É tudo uma questão de mudar percepções. Trata-se de colocar uma lente autista e dizer, como se poderia explicar isto de forma diferente?, diz Rute (nome fictício), de 32 anos, com dois internamentos devido à Anorexia. Ainda continua a ser acompanhada devido a questões relacionadas com a conduta alimentar. Senti-me muito criticada. Eu estava a ser muito resistente, eu sei. E por isso fui rotulada enquanto tal, acrescenta. Por exemplo, eu gostava de colocar uma ervilha em cada um dos pinos do garfo, mas ouve logo quem me dissesse que eu não podia fazer aquilo. E quiserem corrigir-me porque diziam que eu estava a fazer aquilo por causa da anorexia, conclui.


Ao que parece a minha inflexibilidade não é apenas encontrada no autismo. Também conheci muitas outras pessoas na consulta do comportamento alimentar com atitudes muito iguais, diz Joana (nome fictício), de 29 anos, que fez acompanhamento no Hospital e frequentou grupos de apoio para a Anorexia. A terapia comportamental e cognitiva ajudou-me a entender por que eu pensei e senti aquelas coisas. Ajudou-me a entender a forma como o fiz. . .a compreensão ajuda-me a reestruturar os meus pensamentos e fez-me perceber o que não era ou era verdade, acrescenta. A regulação das emoções foi muito importante para mim. . . quando eu estava em perigo, eu só pensava em me mutilar.. Mas depois disso, comecei a pensar o que estava a acontecer. Acho que foi isso que realmente ajudou a melhorar a minha alimentação naquela altura, conclui.

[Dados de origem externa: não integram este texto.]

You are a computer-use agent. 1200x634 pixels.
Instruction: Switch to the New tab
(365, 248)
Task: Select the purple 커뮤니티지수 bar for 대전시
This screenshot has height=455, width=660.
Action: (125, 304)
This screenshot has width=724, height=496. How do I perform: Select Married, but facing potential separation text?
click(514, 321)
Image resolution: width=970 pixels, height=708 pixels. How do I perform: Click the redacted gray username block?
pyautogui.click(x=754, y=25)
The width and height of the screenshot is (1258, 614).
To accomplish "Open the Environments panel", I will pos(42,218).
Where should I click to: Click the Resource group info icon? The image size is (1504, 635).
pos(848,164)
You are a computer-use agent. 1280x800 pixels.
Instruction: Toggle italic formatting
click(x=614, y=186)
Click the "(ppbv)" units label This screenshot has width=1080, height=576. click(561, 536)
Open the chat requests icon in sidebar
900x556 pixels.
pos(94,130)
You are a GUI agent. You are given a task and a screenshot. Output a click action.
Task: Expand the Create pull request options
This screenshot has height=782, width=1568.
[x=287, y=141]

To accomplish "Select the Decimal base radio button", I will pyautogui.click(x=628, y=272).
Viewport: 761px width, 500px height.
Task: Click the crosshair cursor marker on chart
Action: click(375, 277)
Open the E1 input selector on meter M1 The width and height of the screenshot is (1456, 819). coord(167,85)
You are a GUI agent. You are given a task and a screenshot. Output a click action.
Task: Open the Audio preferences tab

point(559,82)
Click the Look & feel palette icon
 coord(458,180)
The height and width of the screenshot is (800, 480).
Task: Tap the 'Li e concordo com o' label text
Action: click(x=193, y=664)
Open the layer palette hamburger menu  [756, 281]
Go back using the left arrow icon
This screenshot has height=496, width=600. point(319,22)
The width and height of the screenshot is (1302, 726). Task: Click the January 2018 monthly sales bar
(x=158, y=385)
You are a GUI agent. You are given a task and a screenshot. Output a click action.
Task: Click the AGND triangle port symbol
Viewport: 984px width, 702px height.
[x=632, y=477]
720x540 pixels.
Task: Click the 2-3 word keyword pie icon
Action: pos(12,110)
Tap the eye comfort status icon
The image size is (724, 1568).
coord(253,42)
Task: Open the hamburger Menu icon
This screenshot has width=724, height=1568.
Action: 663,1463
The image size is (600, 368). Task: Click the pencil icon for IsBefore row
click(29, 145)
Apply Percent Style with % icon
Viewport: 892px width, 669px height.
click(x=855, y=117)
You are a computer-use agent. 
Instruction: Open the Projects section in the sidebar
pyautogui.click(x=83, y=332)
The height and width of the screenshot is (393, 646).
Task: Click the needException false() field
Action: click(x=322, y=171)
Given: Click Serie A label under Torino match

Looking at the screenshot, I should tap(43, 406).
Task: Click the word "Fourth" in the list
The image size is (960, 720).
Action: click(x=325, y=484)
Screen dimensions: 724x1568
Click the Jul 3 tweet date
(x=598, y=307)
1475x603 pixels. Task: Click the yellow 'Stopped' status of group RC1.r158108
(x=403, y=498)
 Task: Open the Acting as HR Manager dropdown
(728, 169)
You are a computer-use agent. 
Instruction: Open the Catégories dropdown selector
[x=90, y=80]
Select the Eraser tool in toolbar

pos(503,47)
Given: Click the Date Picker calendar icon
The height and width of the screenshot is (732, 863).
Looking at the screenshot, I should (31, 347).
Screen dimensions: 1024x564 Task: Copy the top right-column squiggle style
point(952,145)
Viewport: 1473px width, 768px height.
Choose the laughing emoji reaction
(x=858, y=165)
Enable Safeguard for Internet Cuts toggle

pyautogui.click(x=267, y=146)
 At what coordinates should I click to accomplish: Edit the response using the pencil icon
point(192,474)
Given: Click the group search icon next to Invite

Ela basicamente não acreditou em mim quando eu disse que isto não era sobre a imagem do corpo, diz Cláudia (nome fictício) de 44 anos. Ela queria fazer terapias de imagem corporal comigo e eu achei aquilo humilhante. Além de irritante e condescendente, até porque não senti que estava a ser ouvida, conclui.


A informação recolhida em diferentes estudos científicos realizados em diversos países, e em particular no Reino Unido, têm demonstrado existir um número significativo de diagnósticos de Perturbação do Espectro do Autismo em população clinica em contexto hospitalar a ser acompanhada para situações de Perturbação da Conduta Alimentar. Essa mesma informação vai ao encontro daquilo que tem sido a sensibilidade clinica nos diversos casos acompanhados seja de Perturbação do Espectro do Autismo no adulto mas também de Perturbação da Conduta Alimentar.